Amatör sıfatlı sporcularım, acı ızdırap ve gözyaşından başka kazancı olmayanlar. Her gün kendi kendine spor için tamam mı, devam mı sorusunu yenileyenler. Sporda ulusumuzun yüzünü güldürmek için bir ömür boyu ağlamayı göze alan bizim yiğitler. Sizlere uzattığımız dost elidir, gelin kucaklaşalım. Antrenörlerimiz, nerede bir suçlu aransa ayağa kaldırılan dert küpleri, spor aşkıyla seyyah olup Anadolu yollarını aşındıranlar, aklınızla yüreğinizle gelin aramıza.
Sevgili beden eğitimi öğretmenlerimiz, göstermelik beden eğitimi dersleriyle yok olan öğretmenlerimiz, sağlıklı yaşam katkımıza can kat, heyecan kat. Spora gönül vermiş yöneticiler, sizler de katılın aramıza. Ve cefakâr taraftarlar, yemeden içmeden biriktirip, stat kasalarını dolduran, kâh coşup kâh ağlayanlar. Sizler için perdeyi aralamak boynumuzun borcudur” diyerek işe başlıyordu.
‘ÇOK OKUYAN BİR SPORCUYDU’
Metin Kurt 1970’li yılların ortalarında Türkiye’de spor camiasında fırtına gibi esiyordu. Kendisi Galatasaray’ın futbolcusu olarak yalnızca futbol ortamında değil, genel sporda da örnek alınacak bir isimdi. Başta futbol olmak üzere tüm sporcuların nasıl haksızlığa uğradığını gözler önüne sererek vermiş olduğu mücadele ile spor kültüründe verimliliği ortaya çıkarmıştı. Kendisi çok okuyan bir sporcuydu. 1976’da Galatasaray’daydı; futbolcuya sorulmadan mukavele uzatılmasını haksız buluyordu.
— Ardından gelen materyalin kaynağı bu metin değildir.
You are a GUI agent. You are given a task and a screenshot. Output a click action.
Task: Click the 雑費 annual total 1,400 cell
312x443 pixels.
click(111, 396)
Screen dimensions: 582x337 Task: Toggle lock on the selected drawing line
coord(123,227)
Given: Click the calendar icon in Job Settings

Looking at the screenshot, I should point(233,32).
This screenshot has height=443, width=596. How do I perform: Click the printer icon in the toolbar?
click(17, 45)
Bu nedenle protesto için sakal dahi bırakmış ve yöneticilerle anlaşmazlık sonucu bir sonraki sezonda Kayserispora transfer olarak orada futbol yaşamını tamamlamıştı.
Bundan on yıl kadar önce Orhan Ayhan tarafından hazırlanan bir televizyon programında Metin Kurt anlatılıyordu. İsmet Tongo, “Metin Kurt’un Galatasaray’da oynadığı yıllarda Galatasaray’ın Nice takımıyla Fransa’da bir maçı vardı. Fransız basını bu maça çok az yer verirken, Metin Kurt’a sporda verdiği mücadeleden dolayı bir tam sayfa ayırdı” demişti.
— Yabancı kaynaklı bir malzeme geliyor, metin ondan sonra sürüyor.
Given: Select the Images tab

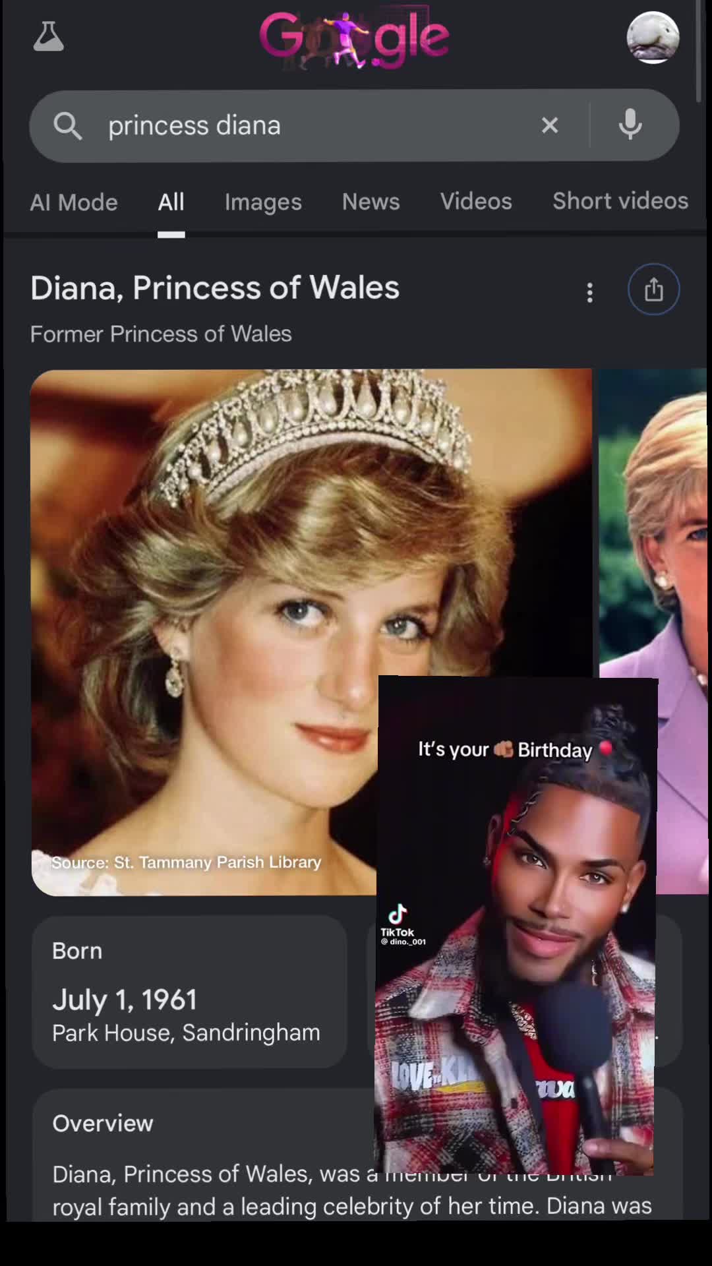Looking at the screenshot, I should click(x=263, y=202).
Aynı programda Engin Verel “Futbol hayatımda Metin ağabeyi (Metin Kurt’u) kendime örnek aldım. Çünkü kendisinin spor yaşamı yalnızca sahada oynadığı futbol ile değil, tavırlarıyla sporda örnek bir kişiliği vardı. Metin ağabey çok okuyan birisiydi” diyerek Metin Kurt hakkında bilgi veriyordu.
Metin Kurt, Türkiye’de sporda sendikalaşmayı savunan ilk futbolcuydu. Allah rahmet eylesin, mekânı cennet olsun.